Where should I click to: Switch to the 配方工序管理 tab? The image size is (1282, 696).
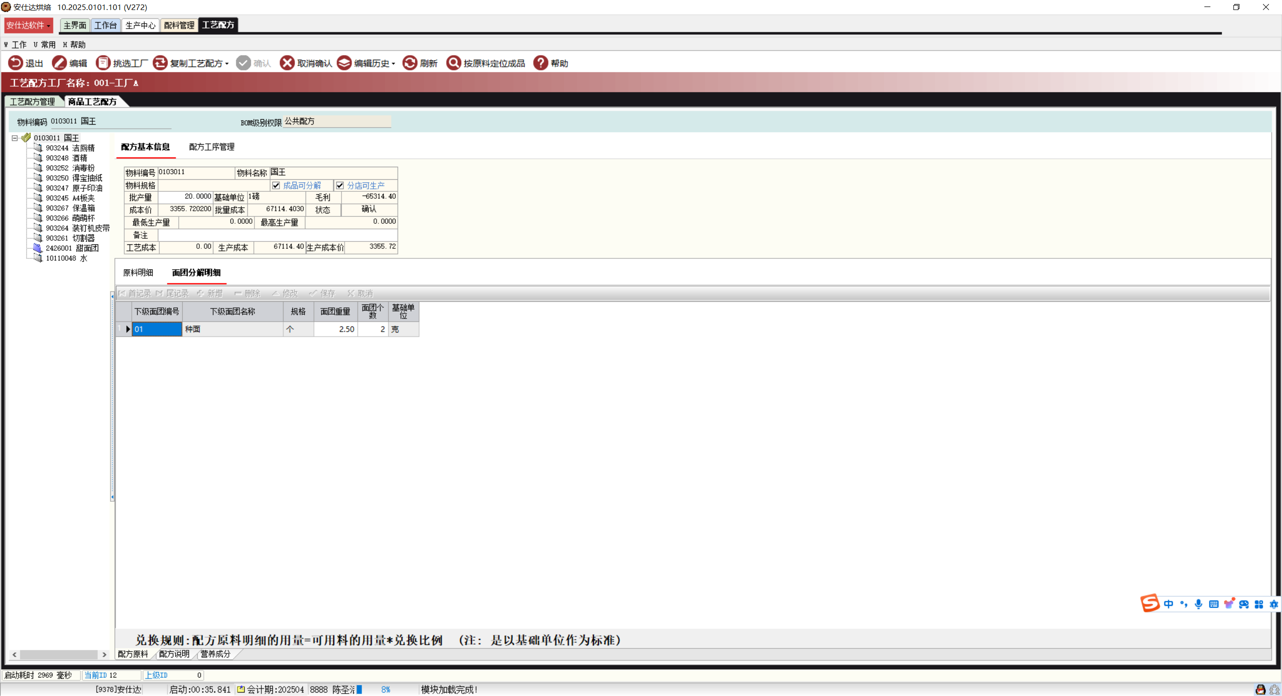[x=211, y=147]
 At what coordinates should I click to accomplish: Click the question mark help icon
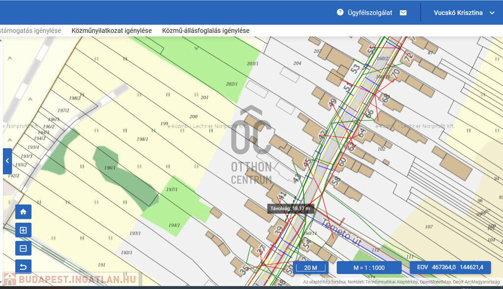[340, 12]
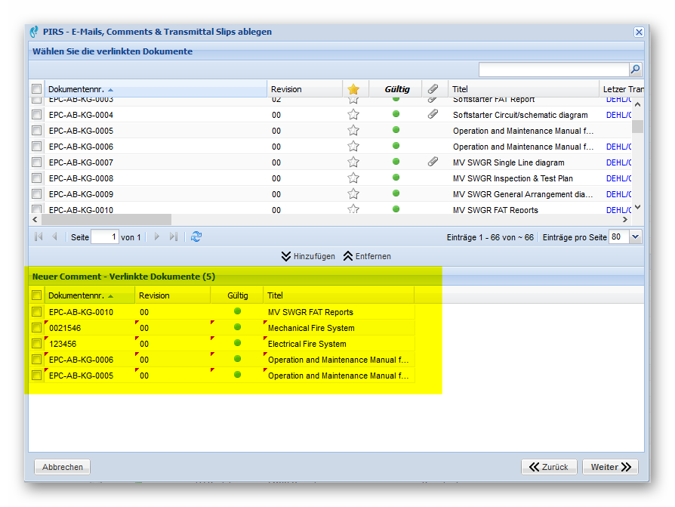Star the EPC-AB-KG-0004 document row
675x507 pixels.
(x=353, y=115)
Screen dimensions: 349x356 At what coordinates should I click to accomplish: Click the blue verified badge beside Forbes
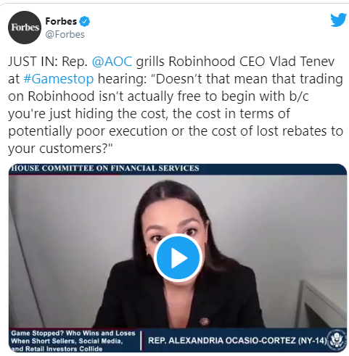point(85,22)

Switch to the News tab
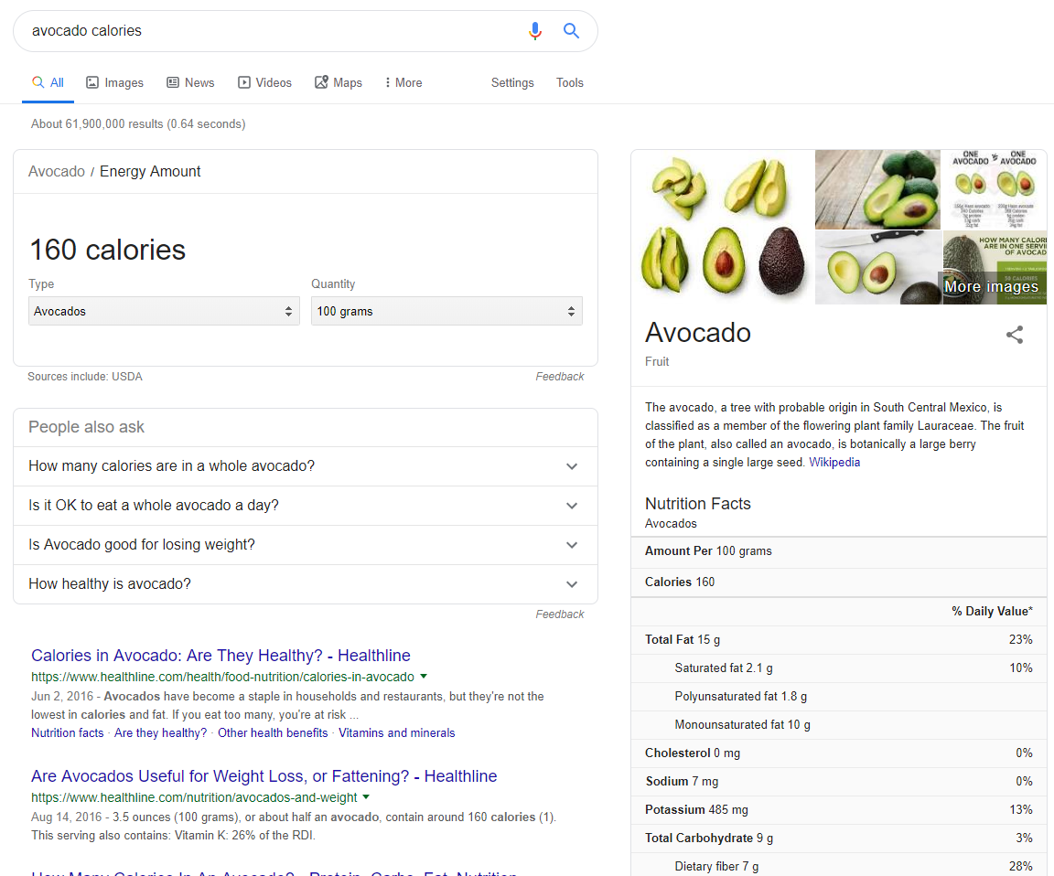[x=190, y=82]
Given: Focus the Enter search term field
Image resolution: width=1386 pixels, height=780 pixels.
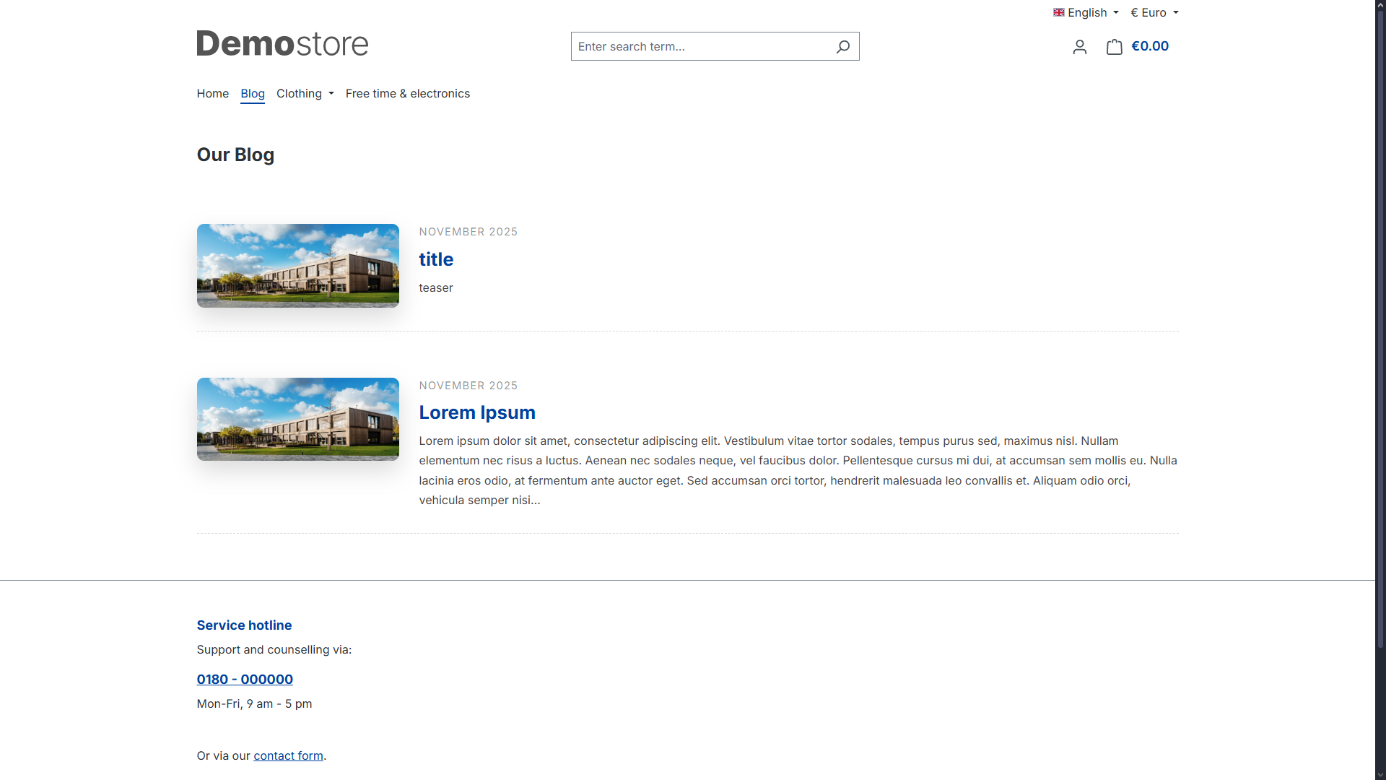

☆ ☆ ☆ ☆

■ TASK TO CARRY OUT:
Copy every line of the records above word for word, leaving out the pictures.

■ COMPLETED TASK:
Where should I click to: Switch to the 配方工序管理 tab? The image size is (1282, 696).
[x=211, y=147]
 At what coordinates should I click to accomplish: Click the question mark help icon
[340, 12]
Star the EPC-AB-KG-0004 document row
675x507 pixels.
(x=353, y=115)
Screen dimensions: 349x356 At what coordinates should I click to accomplish: Click the blue verified badge beside Forbes
point(85,22)

Switch to the News tab
[x=190, y=82]
Given: Focus the Enter search term field
Image resolution: width=1386 pixels, height=780 pixels.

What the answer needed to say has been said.